Copy the rows starting at the line containing "Tap the Distance (nm) title under panel (e)" and ending at the line containing "This screenshot has width=1889, height=1035. coord(303,308)", swapping every "panel" for "subplot" and leaving everything else unchanged.

Stored entries:
======
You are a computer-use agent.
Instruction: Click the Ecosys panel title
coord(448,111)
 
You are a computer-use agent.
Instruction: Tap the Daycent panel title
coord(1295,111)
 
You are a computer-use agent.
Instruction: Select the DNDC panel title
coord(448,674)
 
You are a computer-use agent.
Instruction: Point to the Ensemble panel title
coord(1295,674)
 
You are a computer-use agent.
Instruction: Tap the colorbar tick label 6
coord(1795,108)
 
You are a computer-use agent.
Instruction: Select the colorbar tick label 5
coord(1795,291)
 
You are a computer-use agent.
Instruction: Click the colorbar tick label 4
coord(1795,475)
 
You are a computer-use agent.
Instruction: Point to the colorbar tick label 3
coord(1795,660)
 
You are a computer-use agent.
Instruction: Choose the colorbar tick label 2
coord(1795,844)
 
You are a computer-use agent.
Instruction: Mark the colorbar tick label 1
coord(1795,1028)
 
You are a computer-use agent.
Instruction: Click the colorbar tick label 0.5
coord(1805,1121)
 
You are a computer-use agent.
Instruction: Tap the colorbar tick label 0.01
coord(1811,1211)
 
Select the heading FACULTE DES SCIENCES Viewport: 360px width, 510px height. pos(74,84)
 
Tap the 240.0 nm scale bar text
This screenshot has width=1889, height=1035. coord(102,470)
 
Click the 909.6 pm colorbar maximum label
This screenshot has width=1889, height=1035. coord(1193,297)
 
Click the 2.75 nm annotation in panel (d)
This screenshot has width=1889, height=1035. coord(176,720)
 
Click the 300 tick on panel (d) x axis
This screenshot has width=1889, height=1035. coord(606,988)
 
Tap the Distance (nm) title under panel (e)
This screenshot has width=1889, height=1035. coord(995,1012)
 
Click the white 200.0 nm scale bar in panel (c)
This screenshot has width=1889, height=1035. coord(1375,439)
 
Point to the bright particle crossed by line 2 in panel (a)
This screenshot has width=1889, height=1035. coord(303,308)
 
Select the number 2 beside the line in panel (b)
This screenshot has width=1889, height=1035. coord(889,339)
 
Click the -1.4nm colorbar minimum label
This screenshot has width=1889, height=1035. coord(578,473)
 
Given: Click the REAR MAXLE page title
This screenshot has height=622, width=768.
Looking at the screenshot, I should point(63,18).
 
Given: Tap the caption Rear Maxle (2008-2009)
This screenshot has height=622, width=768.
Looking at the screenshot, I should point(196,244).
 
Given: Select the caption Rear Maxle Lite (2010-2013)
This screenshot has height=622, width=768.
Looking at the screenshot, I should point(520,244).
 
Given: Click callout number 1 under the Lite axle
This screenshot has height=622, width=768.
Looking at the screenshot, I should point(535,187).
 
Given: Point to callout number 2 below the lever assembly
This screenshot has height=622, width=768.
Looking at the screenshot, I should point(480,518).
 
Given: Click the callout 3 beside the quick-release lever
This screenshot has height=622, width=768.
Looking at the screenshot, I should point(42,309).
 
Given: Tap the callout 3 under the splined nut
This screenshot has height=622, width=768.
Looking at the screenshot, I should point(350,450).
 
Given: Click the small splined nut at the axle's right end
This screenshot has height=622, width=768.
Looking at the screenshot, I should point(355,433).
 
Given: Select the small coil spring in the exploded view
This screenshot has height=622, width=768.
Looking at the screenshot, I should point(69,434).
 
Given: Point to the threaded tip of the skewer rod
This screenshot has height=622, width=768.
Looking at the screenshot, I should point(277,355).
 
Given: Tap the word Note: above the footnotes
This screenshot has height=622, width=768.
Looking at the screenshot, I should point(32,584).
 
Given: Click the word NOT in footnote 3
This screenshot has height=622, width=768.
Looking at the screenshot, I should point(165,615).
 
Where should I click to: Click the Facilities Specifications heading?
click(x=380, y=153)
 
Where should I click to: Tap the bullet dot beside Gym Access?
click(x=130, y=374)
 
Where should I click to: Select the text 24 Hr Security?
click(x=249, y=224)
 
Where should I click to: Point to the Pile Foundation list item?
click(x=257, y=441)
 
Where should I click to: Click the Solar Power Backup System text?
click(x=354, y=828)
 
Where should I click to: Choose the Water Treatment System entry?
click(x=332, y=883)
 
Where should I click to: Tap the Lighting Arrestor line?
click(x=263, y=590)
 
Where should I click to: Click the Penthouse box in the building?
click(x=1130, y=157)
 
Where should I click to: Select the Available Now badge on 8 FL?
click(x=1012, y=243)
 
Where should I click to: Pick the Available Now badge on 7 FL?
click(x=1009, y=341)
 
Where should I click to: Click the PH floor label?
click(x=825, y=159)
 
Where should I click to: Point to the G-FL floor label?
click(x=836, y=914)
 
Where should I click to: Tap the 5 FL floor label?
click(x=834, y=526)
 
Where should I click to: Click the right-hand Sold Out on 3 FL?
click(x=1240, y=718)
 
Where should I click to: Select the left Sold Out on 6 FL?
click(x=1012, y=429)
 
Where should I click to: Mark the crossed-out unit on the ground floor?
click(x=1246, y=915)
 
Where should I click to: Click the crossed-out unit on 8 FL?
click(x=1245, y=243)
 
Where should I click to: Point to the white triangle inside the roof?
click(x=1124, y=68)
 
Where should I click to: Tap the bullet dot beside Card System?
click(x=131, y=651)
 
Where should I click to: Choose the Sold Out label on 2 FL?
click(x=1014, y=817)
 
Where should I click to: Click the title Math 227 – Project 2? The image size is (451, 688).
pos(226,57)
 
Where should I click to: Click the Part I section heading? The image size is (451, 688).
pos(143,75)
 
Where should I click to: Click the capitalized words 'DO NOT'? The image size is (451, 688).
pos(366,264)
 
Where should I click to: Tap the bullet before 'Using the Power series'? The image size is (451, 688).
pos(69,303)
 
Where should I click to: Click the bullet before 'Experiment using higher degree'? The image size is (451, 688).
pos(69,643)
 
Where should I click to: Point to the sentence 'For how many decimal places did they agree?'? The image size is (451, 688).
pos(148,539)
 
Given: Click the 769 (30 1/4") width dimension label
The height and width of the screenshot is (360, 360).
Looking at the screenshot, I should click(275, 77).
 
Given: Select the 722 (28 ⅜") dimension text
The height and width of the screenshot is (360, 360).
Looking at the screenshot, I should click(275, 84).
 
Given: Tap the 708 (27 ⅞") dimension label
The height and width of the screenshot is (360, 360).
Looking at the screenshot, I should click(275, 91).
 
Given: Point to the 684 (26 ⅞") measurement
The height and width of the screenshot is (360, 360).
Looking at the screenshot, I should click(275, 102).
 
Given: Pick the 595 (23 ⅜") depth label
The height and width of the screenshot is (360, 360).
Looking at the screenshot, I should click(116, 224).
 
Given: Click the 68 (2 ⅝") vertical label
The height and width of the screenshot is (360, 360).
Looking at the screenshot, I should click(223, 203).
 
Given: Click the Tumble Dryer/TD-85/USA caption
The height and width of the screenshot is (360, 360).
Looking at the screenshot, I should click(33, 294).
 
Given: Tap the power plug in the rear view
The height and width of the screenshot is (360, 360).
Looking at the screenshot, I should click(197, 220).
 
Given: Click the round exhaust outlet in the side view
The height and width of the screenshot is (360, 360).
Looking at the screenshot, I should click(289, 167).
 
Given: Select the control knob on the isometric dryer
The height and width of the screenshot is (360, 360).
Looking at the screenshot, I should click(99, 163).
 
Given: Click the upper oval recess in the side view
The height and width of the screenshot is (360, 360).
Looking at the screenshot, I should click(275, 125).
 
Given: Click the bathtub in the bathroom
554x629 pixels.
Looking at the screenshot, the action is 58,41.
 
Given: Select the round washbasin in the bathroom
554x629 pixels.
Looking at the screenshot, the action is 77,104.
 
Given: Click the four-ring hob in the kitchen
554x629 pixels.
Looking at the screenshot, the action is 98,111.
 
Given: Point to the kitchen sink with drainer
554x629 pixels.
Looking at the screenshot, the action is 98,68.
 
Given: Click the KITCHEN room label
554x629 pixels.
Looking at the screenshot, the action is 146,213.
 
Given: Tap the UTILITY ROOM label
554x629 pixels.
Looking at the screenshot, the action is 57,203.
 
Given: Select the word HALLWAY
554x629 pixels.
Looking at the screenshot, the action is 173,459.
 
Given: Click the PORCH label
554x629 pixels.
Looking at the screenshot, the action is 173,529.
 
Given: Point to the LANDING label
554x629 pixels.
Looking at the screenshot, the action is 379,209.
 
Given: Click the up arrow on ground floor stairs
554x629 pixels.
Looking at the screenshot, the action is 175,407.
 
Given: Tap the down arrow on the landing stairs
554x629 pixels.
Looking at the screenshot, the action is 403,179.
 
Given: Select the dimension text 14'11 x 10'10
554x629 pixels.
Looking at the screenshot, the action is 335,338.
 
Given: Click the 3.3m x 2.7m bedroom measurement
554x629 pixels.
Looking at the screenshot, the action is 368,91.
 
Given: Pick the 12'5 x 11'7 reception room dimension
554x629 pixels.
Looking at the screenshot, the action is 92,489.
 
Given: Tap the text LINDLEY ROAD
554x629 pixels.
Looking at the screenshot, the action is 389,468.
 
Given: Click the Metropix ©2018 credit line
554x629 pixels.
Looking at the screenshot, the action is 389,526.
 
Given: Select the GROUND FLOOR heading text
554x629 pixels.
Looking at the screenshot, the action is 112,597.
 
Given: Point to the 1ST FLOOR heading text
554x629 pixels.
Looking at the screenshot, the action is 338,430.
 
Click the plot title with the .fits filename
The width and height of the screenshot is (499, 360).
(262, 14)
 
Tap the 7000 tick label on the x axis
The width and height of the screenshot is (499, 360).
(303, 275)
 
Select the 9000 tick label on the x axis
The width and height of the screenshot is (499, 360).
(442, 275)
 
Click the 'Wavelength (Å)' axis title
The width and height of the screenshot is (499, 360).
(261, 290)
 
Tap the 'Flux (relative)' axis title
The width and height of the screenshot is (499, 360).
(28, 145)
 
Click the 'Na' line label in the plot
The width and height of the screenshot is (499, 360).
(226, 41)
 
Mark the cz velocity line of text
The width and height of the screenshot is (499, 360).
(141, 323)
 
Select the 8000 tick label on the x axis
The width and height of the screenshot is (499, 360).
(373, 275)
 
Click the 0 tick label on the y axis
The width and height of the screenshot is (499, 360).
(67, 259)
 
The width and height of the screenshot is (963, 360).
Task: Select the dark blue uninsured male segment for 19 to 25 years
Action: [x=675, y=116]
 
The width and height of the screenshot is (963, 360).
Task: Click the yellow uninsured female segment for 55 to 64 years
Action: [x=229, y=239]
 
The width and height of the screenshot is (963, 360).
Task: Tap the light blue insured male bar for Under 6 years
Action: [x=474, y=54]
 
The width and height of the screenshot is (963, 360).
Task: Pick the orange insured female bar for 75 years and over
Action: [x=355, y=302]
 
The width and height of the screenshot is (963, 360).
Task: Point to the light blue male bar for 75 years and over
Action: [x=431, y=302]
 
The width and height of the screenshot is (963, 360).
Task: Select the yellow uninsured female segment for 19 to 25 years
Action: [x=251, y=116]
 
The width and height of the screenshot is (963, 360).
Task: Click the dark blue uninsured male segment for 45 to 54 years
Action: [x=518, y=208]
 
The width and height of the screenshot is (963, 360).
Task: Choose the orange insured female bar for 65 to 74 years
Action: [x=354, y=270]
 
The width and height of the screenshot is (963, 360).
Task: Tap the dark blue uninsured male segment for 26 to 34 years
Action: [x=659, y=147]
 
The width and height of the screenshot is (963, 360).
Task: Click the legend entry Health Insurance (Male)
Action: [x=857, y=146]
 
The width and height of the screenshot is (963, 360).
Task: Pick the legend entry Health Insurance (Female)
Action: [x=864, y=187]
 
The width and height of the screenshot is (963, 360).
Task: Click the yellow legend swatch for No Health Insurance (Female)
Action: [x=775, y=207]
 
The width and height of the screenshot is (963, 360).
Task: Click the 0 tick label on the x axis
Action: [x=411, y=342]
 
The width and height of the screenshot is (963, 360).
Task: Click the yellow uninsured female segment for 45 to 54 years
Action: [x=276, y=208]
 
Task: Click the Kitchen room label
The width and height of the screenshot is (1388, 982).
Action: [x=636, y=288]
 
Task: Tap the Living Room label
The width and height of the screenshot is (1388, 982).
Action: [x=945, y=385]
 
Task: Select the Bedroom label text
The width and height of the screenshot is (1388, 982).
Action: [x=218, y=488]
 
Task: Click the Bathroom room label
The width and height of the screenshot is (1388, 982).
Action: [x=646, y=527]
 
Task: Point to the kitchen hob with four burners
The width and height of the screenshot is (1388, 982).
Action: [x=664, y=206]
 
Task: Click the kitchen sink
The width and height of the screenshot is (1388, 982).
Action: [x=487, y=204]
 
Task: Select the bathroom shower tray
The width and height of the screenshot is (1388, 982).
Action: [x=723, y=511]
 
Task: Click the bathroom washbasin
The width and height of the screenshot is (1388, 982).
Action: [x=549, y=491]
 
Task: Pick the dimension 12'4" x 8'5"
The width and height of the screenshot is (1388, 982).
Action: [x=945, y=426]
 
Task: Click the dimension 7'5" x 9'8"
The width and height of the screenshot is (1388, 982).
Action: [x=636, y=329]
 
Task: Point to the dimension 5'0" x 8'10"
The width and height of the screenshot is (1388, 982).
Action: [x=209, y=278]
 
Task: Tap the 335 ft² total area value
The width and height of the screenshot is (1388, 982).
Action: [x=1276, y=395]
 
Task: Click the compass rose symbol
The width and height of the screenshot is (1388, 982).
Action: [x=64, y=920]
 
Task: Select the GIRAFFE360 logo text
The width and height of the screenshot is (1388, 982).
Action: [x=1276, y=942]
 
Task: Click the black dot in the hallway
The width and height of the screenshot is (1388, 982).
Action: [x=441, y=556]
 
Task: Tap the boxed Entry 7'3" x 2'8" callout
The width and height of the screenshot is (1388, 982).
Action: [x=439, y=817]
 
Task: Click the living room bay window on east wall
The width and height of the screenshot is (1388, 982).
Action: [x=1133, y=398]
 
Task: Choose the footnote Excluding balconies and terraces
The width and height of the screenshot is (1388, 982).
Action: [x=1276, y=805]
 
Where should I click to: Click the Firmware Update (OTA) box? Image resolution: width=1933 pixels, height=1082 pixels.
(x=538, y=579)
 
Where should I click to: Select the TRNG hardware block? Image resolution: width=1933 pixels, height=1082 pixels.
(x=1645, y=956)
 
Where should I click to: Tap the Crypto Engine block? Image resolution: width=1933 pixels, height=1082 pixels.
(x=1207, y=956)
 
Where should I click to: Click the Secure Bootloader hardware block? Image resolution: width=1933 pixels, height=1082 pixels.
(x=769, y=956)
======
THE RESULT:
Tap the Distance (nm) title under subplot (e)
This screenshot has width=1889, height=1035. coord(995,1012)
 
Click the white 200.0 nm scale bar in subplot (c)
This screenshot has width=1889, height=1035. coord(1375,439)
 
Point to the bright particle crossed by line 2 in subplot (a)
This screenshot has width=1889, height=1035. coord(303,308)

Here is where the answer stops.